Community Health Promotion

  • Goal: Identify statewide objectives aligned with national goals to reduce health disparities, increase the quality and years of healthy life, and achieve health equity.
  • Population Impacted: 209,053 racially and ethnically diverse residents with higher rates of morbidity and mortality, behavioral risks, infectious disease, maternal and child health issues, and poor access to healthcare services.
  • Strategies:
    • Emphasize cultural competence and language access by implementing the federal Culturally and Linguistically Appropriate Services (CLAS) mandates for the public health workforce.
    • Launch a statewide public awareness campaign to mobilize community health workers and educate consumers on their rights to access qualified medical interpreters.
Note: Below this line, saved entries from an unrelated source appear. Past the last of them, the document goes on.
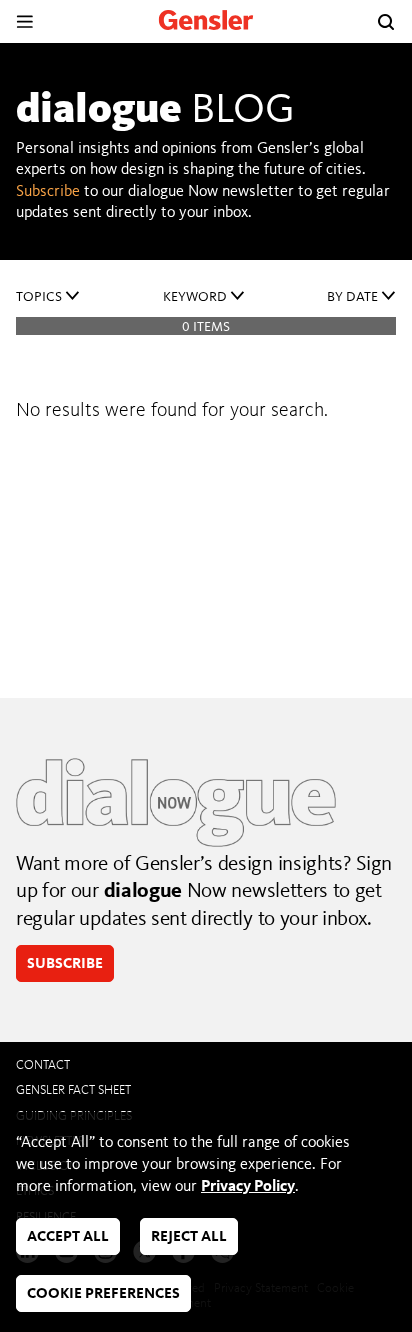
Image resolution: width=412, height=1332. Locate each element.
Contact (43, 1065)
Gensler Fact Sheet (73, 1090)
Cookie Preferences (103, 1294)
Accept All (68, 1237)
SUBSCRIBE (65, 964)
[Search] (386, 22)
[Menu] (24, 21)
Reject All (189, 1237)
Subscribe (48, 192)
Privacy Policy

    • Use needs assessment and evaluation data and input from community-based organizations, state agencies, and other stakeholders to develop the Healthy Rhode Island 2020 plan.
    • more
  • Partners: Cultural Imperative, Minority Health Advisory Committee.
  • Project Deliverables:
    • Education and free campaign materials for Community Health Workers and community-based organizations on the right to access medical interpreters.
    • A CLAS Standards and language access guide for healthcare providers and patients. more
    • Health interventions developed by Rhode Island individuals and organizations that adhere to CLAS Standards and include evidence-based strategies to achieve objectives in the Healthy Rhode Island 2020 plan.